• EXERCISE DETAILS: Produce a verbatim copy of the entries listed below.

• EXERCISE MATERIAL:
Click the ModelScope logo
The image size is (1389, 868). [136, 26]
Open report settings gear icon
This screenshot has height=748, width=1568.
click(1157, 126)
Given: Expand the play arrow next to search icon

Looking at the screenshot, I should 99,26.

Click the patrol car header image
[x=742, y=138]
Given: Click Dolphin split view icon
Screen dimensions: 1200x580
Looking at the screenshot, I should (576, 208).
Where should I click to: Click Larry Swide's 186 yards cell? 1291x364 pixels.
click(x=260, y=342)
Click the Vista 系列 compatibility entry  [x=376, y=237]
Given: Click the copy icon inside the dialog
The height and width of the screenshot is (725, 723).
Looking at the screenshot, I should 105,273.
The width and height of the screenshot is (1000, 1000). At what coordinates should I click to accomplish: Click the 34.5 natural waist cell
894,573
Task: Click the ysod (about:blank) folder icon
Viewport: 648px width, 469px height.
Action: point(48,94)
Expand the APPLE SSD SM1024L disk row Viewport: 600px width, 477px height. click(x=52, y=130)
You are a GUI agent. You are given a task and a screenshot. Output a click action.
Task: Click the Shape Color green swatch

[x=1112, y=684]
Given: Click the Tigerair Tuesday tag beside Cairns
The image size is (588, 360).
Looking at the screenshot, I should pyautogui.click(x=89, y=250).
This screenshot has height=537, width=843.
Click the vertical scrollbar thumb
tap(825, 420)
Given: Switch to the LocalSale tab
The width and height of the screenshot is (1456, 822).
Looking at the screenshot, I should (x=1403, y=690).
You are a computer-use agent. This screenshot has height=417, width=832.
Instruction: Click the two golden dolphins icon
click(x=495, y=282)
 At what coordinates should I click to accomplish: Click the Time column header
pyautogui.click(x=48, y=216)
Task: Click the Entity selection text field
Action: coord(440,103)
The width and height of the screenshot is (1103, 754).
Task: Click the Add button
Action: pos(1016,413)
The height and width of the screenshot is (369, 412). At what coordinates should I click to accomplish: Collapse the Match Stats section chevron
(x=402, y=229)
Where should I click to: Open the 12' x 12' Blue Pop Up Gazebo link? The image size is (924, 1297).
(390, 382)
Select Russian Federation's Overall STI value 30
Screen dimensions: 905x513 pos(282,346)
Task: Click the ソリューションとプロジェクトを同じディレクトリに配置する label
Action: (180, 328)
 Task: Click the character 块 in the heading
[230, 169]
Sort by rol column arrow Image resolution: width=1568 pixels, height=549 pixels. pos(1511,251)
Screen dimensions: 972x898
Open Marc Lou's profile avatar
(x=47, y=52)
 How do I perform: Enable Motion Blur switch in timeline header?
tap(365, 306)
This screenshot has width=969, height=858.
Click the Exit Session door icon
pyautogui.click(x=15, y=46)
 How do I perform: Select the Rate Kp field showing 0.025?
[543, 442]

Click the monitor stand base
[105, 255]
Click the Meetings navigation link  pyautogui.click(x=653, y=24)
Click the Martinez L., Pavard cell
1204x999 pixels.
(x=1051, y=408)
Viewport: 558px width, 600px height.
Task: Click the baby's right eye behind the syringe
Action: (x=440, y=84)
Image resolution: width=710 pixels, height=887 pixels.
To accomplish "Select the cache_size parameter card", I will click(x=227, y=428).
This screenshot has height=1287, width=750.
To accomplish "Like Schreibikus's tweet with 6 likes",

• SOLUTION:
Click the ModelScope logo
The image size is (1389, 868). [136, 26]
Open report settings gear icon
This screenshot has height=748, width=1568.
click(1157, 126)
Given: Expand the play arrow next to search icon

Looking at the screenshot, I should 99,26.

Click the patrol car header image
[x=742, y=138]
Given: Click Dolphin split view icon
Screen dimensions: 1200x580
Looking at the screenshot, I should (576, 208).
Where should I click to: Click Larry Swide's 186 yards cell? 1291x364 pixels.
click(x=260, y=342)
Click the Vista 系列 compatibility entry  [x=376, y=237]
Given: Click the copy icon inside the dialog
The height and width of the screenshot is (725, 723).
Looking at the screenshot, I should 105,273.
The width and height of the screenshot is (1000, 1000). At what coordinates should I click to accomplish: Click the 34.5 natural waist cell
894,573
Task: Click the ysod (about:blank) folder icon
Viewport: 648px width, 469px height.
Action: point(48,94)
Expand the APPLE SSD SM1024L disk row Viewport: 600px width, 477px height. click(x=52, y=130)
You are a GUI agent. You are given a task and a screenshot. Output a click action.
Task: Click the Shape Color green swatch

[x=1112, y=684]
Given: Click the Tigerair Tuesday tag beside Cairns
The image size is (588, 360).
Looking at the screenshot, I should pyautogui.click(x=89, y=250).
This screenshot has height=537, width=843.
Click the vertical scrollbar thumb
tap(825, 420)
Given: Switch to the LocalSale tab
The width and height of the screenshot is (1456, 822).
Looking at the screenshot, I should (x=1403, y=690).
You are a computer-use agent. This screenshot has height=417, width=832.
Instruction: Click the two golden dolphins icon
click(x=495, y=282)
 At what coordinates should I click to accomplish: Click the Time column header
pyautogui.click(x=48, y=216)
Task: Click the Entity selection text field
Action: coord(440,103)
The width and height of the screenshot is (1103, 754).
Task: Click the Add button
Action: pos(1016,413)
The height and width of the screenshot is (369, 412). At what coordinates should I click to accomplish: Collapse the Match Stats section chevron
(x=402, y=229)
Where should I click to: Open the 12' x 12' Blue Pop Up Gazebo link? The image size is (924, 1297).
(390, 382)
Select Russian Federation's Overall STI value 30
Screen dimensions: 905x513 pos(282,346)
Task: Click the ソリューションとプロジェクトを同じディレクトリに配置する label
Action: (180, 328)
 Task: Click the character 块 in the heading
[230, 169]
Sort by rol column arrow Image resolution: width=1568 pixels, height=549 pixels. pos(1511,251)
Screen dimensions: 972x898
Open Marc Lou's profile avatar
(x=47, y=52)
 How do I perform: Enable Motion Blur switch in timeline header?
tap(365, 306)
This screenshot has width=969, height=858.
Click the Exit Session door icon
pyautogui.click(x=15, y=46)
 How do I perform: Select the Rate Kp field showing 0.025?
[543, 442]

Click the monitor stand base
[105, 255]
Click the Meetings navigation link  pyautogui.click(x=653, y=24)
Click the Martinez L., Pavard cell
1204x999 pixels.
(x=1051, y=408)
Viewport: 558px width, 600px height.
Task: Click the baby's right eye behind the syringe
Action: (x=440, y=84)
Image resolution: width=710 pixels, height=887 pixels.
To accomplish "Select the cache_size parameter card", I will click(x=227, y=428).
This screenshot has height=1287, width=750.
To accomplish "Like Schreibikus's tweet with 6 likes",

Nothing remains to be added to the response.